Key Differences from Entity Framework

  • Configuration: In SQLAlchemy, you configure your database connection using create_engine, whereas in Entity Framework, you typically use a connection string in a configuration file.
  • Models: SQLAlchemy models are defined using Python classes with mapped columns, similar to how you define models in Entity Framework using C# classes with data annotations or Fluent API.
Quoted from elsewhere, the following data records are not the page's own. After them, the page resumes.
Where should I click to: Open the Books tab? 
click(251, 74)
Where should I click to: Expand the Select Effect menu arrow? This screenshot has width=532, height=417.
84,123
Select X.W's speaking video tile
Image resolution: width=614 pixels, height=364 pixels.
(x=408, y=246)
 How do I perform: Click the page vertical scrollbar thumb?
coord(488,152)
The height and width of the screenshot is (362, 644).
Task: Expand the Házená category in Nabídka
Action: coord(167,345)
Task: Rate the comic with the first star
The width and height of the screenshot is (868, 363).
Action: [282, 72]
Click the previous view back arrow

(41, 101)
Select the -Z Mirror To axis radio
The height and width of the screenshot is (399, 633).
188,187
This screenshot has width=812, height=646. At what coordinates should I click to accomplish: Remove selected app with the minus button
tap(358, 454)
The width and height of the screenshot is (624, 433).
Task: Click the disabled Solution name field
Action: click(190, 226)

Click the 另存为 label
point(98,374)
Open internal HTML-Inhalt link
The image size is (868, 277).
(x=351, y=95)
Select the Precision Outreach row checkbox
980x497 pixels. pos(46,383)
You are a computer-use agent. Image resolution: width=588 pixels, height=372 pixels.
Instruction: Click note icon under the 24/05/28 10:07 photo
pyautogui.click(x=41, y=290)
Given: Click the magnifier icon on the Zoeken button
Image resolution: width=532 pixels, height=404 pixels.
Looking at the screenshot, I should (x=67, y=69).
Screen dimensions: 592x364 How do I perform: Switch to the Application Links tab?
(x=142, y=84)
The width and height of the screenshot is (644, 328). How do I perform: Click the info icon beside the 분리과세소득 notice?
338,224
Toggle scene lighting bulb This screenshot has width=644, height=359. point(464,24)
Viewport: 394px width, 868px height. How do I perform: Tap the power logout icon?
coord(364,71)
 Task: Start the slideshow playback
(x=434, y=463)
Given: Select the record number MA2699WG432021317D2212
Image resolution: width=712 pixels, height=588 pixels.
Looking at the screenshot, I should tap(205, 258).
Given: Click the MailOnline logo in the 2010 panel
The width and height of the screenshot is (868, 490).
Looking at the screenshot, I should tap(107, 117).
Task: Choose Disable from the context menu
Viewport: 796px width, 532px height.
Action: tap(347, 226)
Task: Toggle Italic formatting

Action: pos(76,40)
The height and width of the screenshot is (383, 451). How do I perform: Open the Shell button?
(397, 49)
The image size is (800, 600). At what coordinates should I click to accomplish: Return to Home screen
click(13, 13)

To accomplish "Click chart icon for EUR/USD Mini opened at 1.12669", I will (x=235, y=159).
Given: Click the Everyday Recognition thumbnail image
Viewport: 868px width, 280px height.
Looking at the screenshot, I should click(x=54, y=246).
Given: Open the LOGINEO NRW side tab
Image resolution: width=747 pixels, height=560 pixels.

  • Sessions: SQLAlchemy uses sessions to manage transactions, similar to how Entity Framework uses DbContext.
  • Queries: SQLAlchemy queries are constructed using a query builder pattern, similar to LINQ in Entity Framework.

By understanding these key differences and similarities, you should be able to transition smoothly from Entity Framework to SQLAlchemy.